There exist multiple options for loading data from S3 into Redshift. The most common method is to run SQL using the COPY command.

Recommendations

In terms of ease of implementation, CTA’s recommendation is as follows:

Using managed services and no scheduler, we recommend a combination of AWS Datasync and the Redshift COPY command.
If one wishes to use an orchestration tool, we recommend Composer/Airflow.
- Google Workflows is also an option in GCP, but it does not have a pre-built operator/connector for AWS S3. Implementing the AWS S3 REST API is straightforward, however.
A final option would be to wrap libraries like boto3 and run this in Python (or, given another language, there are other libraries).

There is also Dataproc, which is a fully managed service. Because it is based on Hadoop, it is comparatively complex to run. Dataproc also requires VM (non-serverless) resources, so it is more expensive than other options. Given the various other options, we would not recommend Dataproc unless it is already being used to run workloads.

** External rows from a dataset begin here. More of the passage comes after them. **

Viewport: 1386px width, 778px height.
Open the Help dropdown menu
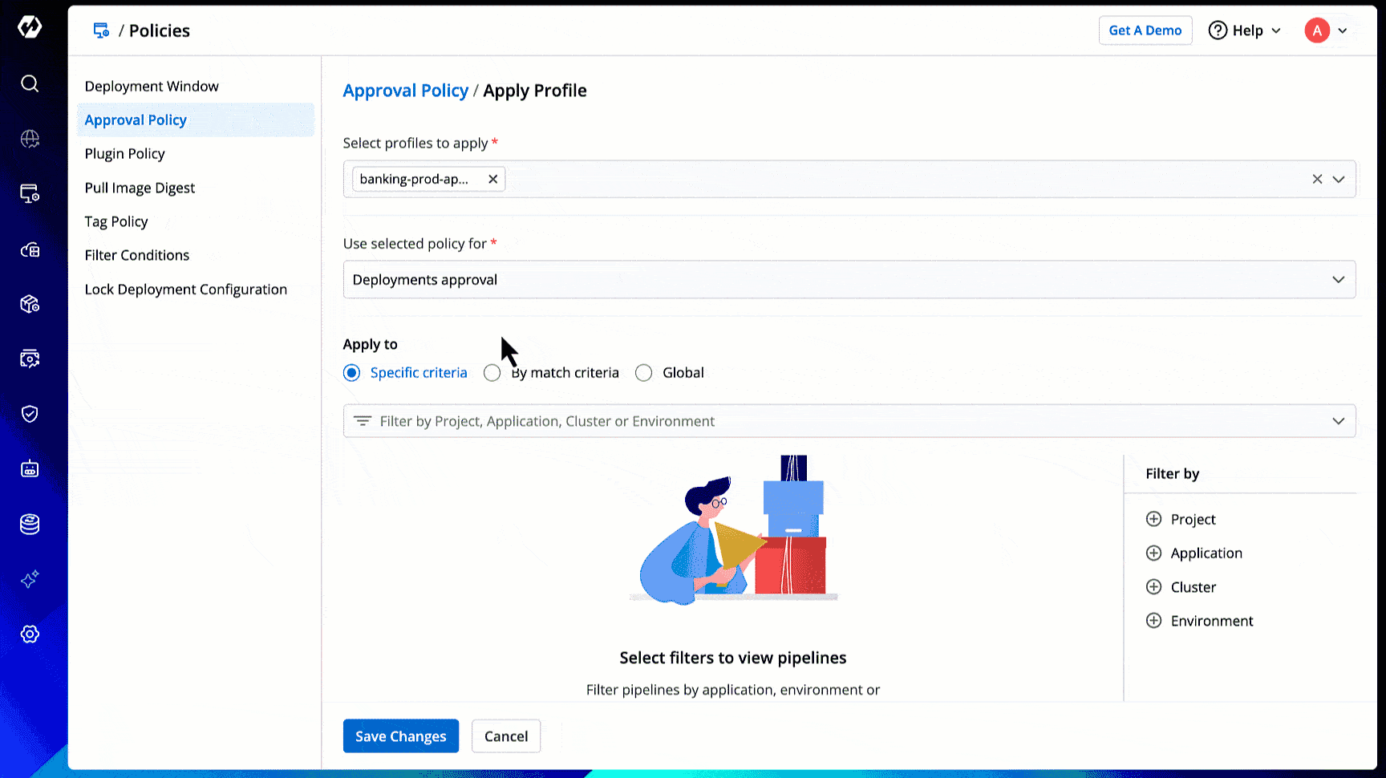[1245, 30]
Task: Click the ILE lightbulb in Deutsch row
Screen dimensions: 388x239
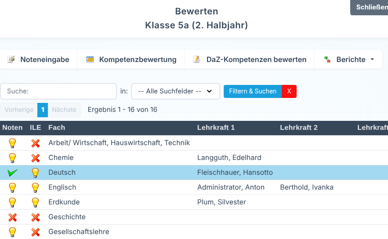Action: tap(36, 173)
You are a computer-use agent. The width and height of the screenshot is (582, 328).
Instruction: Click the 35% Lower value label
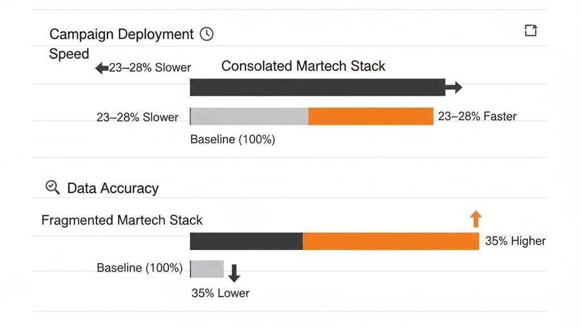tap(221, 294)
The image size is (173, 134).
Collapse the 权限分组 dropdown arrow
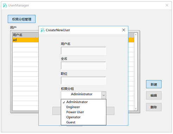104,95
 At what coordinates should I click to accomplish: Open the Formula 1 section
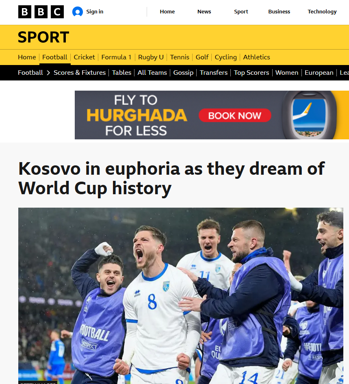coord(116,57)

Schema and Data Type Differences

To reduce the transfer complexity, we recommend using AVRO or Parquet, where schema information is embedded with the data. If you choose CSV or a similar simple, delimited data format, you may need to explicitly handle data type conversions not handled by implicit conversion.

Data Types

AWS Redshift and Google BigQuery data types can be found here. The data types under the “Data Types” header will be handled implicitly when data is loaded into Redshift via the COPY command.

When choosing a format, CTA recommends AVRO as data types are embedded directly in the export. Here’s an example of the various options one can automate when ingesting data using COPY into Redshift in the Avro format.

When things don’t convert appropriately, you may need to cast or convert the datatype on ingestion into Redshift. Depending on where you are running the COPY command, the conversion can be done using manual SQL commands, or one can use more templated, repeatable methods, for example using a tool like dbt.